§ Exercise inputs:
• • • • •

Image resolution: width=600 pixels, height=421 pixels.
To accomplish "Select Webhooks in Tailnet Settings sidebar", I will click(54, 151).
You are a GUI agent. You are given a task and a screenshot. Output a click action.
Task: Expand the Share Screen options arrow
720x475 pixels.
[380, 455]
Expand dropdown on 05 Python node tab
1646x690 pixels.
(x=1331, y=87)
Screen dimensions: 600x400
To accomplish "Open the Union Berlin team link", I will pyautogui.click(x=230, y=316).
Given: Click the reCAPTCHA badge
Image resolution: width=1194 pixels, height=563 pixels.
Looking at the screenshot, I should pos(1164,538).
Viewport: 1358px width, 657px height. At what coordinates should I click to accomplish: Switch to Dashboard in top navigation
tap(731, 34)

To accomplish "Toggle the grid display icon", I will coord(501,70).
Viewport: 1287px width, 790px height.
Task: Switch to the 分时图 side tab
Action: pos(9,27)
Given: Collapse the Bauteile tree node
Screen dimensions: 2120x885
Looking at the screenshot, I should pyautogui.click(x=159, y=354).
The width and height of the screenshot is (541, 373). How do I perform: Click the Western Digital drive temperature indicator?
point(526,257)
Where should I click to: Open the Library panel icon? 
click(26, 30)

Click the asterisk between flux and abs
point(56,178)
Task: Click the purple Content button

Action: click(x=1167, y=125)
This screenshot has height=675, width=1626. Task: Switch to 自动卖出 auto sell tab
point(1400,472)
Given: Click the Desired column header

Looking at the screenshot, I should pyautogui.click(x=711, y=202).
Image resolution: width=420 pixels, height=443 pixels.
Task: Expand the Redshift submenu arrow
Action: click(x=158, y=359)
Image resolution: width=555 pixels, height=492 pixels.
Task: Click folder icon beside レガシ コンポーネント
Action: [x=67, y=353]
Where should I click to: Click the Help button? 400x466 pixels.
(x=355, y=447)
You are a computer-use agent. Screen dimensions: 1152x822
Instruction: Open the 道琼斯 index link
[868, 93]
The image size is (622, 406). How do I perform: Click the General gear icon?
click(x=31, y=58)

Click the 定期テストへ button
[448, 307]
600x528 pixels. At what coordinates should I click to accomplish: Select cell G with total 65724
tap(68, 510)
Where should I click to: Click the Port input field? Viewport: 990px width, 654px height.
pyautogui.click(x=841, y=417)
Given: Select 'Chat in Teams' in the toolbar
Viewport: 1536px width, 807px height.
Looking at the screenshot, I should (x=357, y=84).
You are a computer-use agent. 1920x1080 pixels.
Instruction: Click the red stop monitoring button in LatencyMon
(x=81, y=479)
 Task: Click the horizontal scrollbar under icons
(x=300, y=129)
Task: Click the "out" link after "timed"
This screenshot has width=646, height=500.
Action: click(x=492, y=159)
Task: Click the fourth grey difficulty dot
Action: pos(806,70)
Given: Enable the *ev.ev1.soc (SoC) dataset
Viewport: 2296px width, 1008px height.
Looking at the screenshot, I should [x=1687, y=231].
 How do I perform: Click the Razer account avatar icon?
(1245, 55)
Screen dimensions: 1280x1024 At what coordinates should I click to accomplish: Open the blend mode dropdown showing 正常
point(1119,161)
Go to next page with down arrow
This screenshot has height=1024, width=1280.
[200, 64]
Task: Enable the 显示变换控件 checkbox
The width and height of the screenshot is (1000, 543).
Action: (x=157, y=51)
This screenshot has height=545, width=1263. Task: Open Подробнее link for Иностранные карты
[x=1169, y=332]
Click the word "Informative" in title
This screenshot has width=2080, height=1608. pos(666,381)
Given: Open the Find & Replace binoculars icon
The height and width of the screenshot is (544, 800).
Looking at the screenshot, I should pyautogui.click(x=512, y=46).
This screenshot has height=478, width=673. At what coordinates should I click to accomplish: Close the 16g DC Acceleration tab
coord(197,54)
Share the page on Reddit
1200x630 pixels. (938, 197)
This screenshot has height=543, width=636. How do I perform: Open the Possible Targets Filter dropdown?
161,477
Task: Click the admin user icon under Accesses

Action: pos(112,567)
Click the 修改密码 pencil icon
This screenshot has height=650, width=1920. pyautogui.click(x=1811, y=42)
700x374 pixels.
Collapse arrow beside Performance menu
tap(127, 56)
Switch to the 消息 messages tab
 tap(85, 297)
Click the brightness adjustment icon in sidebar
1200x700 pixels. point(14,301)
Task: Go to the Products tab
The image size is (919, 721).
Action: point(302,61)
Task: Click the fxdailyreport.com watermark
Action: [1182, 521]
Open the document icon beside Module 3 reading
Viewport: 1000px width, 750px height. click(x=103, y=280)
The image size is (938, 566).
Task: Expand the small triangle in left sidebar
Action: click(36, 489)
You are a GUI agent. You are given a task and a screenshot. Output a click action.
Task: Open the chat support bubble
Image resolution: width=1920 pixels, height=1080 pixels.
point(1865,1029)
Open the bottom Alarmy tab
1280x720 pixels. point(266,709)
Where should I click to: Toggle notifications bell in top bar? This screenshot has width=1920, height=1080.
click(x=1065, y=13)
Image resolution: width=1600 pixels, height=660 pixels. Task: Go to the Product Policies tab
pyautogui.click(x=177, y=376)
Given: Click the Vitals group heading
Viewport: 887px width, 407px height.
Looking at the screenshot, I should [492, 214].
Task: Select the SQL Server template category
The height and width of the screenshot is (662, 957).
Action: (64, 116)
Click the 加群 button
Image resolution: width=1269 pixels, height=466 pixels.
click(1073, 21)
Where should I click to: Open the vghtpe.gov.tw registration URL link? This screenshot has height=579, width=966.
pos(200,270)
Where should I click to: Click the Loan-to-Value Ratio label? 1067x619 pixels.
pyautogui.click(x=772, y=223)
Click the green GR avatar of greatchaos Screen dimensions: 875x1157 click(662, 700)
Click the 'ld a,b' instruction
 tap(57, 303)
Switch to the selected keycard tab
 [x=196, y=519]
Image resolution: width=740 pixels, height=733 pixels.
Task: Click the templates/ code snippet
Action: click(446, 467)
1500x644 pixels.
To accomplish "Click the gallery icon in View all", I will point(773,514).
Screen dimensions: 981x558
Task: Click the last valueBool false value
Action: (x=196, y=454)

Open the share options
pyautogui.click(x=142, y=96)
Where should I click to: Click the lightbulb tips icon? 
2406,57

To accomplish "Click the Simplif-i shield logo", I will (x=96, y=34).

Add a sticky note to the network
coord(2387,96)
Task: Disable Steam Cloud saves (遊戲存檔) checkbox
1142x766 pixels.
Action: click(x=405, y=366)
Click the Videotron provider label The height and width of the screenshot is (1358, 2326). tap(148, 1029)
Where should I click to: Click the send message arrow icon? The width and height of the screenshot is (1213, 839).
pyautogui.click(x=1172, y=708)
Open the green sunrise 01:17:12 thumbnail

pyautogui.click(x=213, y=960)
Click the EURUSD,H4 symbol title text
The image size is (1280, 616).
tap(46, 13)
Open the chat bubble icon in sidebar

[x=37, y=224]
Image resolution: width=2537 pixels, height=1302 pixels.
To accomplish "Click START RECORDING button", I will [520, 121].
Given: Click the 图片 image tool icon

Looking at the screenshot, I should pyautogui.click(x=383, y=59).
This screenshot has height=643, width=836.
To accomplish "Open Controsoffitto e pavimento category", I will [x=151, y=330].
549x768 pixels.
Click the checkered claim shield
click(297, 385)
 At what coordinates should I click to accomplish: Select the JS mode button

• • • • •

Duplicate the lines above exactly, every one of them.

Image resolution: width=600 pixels, height=421 pixels.
To accomplish "Select Webhooks in Tailnet Settings sidebar", I will click(54, 151).
You are a GUI agent. You are given a task and a screenshot. Output a click action.
Task: Expand the Share Screen options arrow
720x475 pixels.
[380, 455]
Expand dropdown on 05 Python node tab
1646x690 pixels.
(x=1331, y=87)
Screen dimensions: 600x400
To accomplish "Open the Union Berlin team link", I will pyautogui.click(x=230, y=316).
Given: Click the reCAPTCHA badge
Image resolution: width=1194 pixels, height=563 pixels.
Looking at the screenshot, I should pos(1164,538).
Viewport: 1358px width, 657px height. At what coordinates should I click to accomplish: Switch to Dashboard in top navigation
tap(731, 34)

To accomplish "Toggle the grid display icon", I will coord(501,70).
Viewport: 1287px width, 790px height.
Task: Switch to the 分时图 side tab
Action: pos(9,27)
Given: Collapse the Bauteile tree node
Screen dimensions: 2120x885
Looking at the screenshot, I should pyautogui.click(x=159, y=354).
The width and height of the screenshot is (541, 373). How do I perform: Click the Western Digital drive temperature indicator?
point(526,257)
Where should I click to: Open the Library panel icon? 
click(26, 30)

Click the asterisk between flux and abs
point(56,178)
Task: Click the purple Content button

Action: click(x=1167, y=125)
This screenshot has height=675, width=1626. Task: Switch to 自动卖出 auto sell tab
point(1400,472)
Given: Click the Desired column header

Looking at the screenshot, I should pyautogui.click(x=711, y=202).
Image resolution: width=420 pixels, height=443 pixels.
Task: Expand the Redshift submenu arrow
Action: click(x=158, y=359)
Image resolution: width=555 pixels, height=492 pixels.
Task: Click folder icon beside レガシ コンポーネント
Action: [x=67, y=353]
Where should I click to: Click the Help button? 400x466 pixels.
(x=355, y=447)
You are a computer-use agent. Screen dimensions: 1152x822
Instruction: Open the 道琼斯 index link
[868, 93]
The image size is (622, 406). How do I perform: Click the General gear icon?
click(x=31, y=58)

Click the 定期テストへ button
[448, 307]
600x528 pixels. At what coordinates should I click to accomplish: Select cell G with total 65724
tap(68, 510)
Where should I click to: Click the Port input field? Viewport: 990px width, 654px height.
pyautogui.click(x=841, y=417)
Given: Select 'Chat in Teams' in the toolbar
Viewport: 1536px width, 807px height.
Looking at the screenshot, I should (x=357, y=84).
You are a computer-use agent. 1920x1080 pixels.
Instruction: Click the red stop monitoring button in LatencyMon
(x=81, y=479)
 Task: Click the horizontal scrollbar under icons
(x=300, y=129)
Task: Click the "out" link after "timed"
This screenshot has width=646, height=500.
Action: click(x=492, y=159)
Task: Click the fourth grey difficulty dot
Action: pos(806,70)
Given: Enable the *ev.ev1.soc (SoC) dataset
Viewport: 2296px width, 1008px height.
Looking at the screenshot, I should [x=1687, y=231].
 How do I perform: Click the Razer account avatar icon?
(1245, 55)
Screen dimensions: 1280x1024 At what coordinates should I click to accomplish: Open the blend mode dropdown showing 正常
point(1119,161)
Go to next page with down arrow
This screenshot has height=1024, width=1280.
[200, 64]
Task: Enable the 显示变换控件 checkbox
The width and height of the screenshot is (1000, 543).
Action: (x=157, y=51)
This screenshot has height=545, width=1263. Task: Open Подробнее link for Иностранные карты
[x=1169, y=332]
Click the word "Informative" in title
This screenshot has width=2080, height=1608. pos(666,381)
Given: Open the Find & Replace binoculars icon
The height and width of the screenshot is (544, 800).
Looking at the screenshot, I should pyautogui.click(x=512, y=46).
This screenshot has height=478, width=673. At what coordinates should I click to accomplish: Close the 16g DC Acceleration tab
coord(197,54)
Share the page on Reddit
1200x630 pixels. (938, 197)
This screenshot has height=543, width=636. How do I perform: Open the Possible Targets Filter dropdown?
161,477
Task: Click the admin user icon under Accesses

Action: pos(112,567)
Click the 修改密码 pencil icon
This screenshot has height=650, width=1920. pyautogui.click(x=1811, y=42)
700x374 pixels.
Collapse arrow beside Performance menu
tap(127, 56)
Switch to the 消息 messages tab
 tap(85, 297)
Click the brightness adjustment icon in sidebar
1200x700 pixels. point(14,301)
Task: Go to the Products tab
The image size is (919, 721).
Action: point(302,61)
Task: Click the fxdailyreport.com watermark
Action: [1182, 521]
Open the document icon beside Module 3 reading
Viewport: 1000px width, 750px height. click(x=103, y=280)
The image size is (938, 566).
Task: Expand the small triangle in left sidebar
Action: click(36, 489)
You are a GUI agent. You are given a task and a screenshot. Output a click action.
Task: Open the chat support bubble
Image resolution: width=1920 pixels, height=1080 pixels.
point(1865,1029)
Open the bottom Alarmy tab
1280x720 pixels. point(266,709)
Where should I click to: Toggle notifications bell in top bar? This screenshot has width=1920, height=1080.
click(x=1065, y=13)
Image resolution: width=1600 pixels, height=660 pixels. Task: Go to the Product Policies tab
pyautogui.click(x=177, y=376)
Given: Click the Vitals group heading
Viewport: 887px width, 407px height.
Looking at the screenshot, I should [492, 214].
Task: Select the SQL Server template category
The height and width of the screenshot is (662, 957).
Action: (64, 116)
Click the 加群 button
Image resolution: width=1269 pixels, height=466 pixels.
click(1073, 21)
Where should I click to: Open the vghtpe.gov.tw registration URL link? This screenshot has height=579, width=966.
pos(200,270)
Where should I click to: Click the Loan-to-Value Ratio label? 1067x619 pixels.
pyautogui.click(x=772, y=223)
Click the green GR avatar of greatchaos Screen dimensions: 875x1157 click(662, 700)
Click the 'ld a,b' instruction
 tap(57, 303)
Switch to the selected keycard tab
 [x=196, y=519]
Image resolution: width=740 pixels, height=733 pixels.
Task: Click the templates/ code snippet
Action: click(446, 467)
1500x644 pixels.
To accomplish "Click the gallery icon in View all", I will point(773,514).
Screen dimensions: 981x558
Task: Click the last valueBool false value
Action: (x=196, y=454)

Open the share options
pyautogui.click(x=142, y=96)
Where should I click to: Click the lightbulb tips icon? 
2406,57

To accomplish "Click the Simplif-i shield logo", I will (x=96, y=34).

Add a sticky note to the network
coord(2387,96)
Task: Disable Steam Cloud saves (遊戲存檔) checkbox
1142x766 pixels.
Action: click(x=405, y=366)
Click the Videotron provider label The height and width of the screenshot is (1358, 2326). tap(148, 1029)
Where should I click to: Click the send message arrow icon? The width and height of the screenshot is (1213, 839).
pyautogui.click(x=1172, y=708)
Open the green sunrise 01:17:12 thumbnail

pyautogui.click(x=213, y=960)
Click the EURUSD,H4 symbol title text
The image size is (1280, 616).
tap(46, 13)
Open the chat bubble icon in sidebar

[x=37, y=224]
Image resolution: width=2537 pixels, height=1302 pixels.
To accomplish "Click START RECORDING button", I will [520, 121].
Given: Click the 图片 image tool icon

Looking at the screenshot, I should pyautogui.click(x=383, y=59).
This screenshot has height=643, width=836.
To accomplish "Open Controsoffitto e pavimento category", I will [x=151, y=330].
549x768 pixels.
Click the checkered claim shield
click(297, 385)
 At what coordinates should I click to accomplish: Select the JS mode button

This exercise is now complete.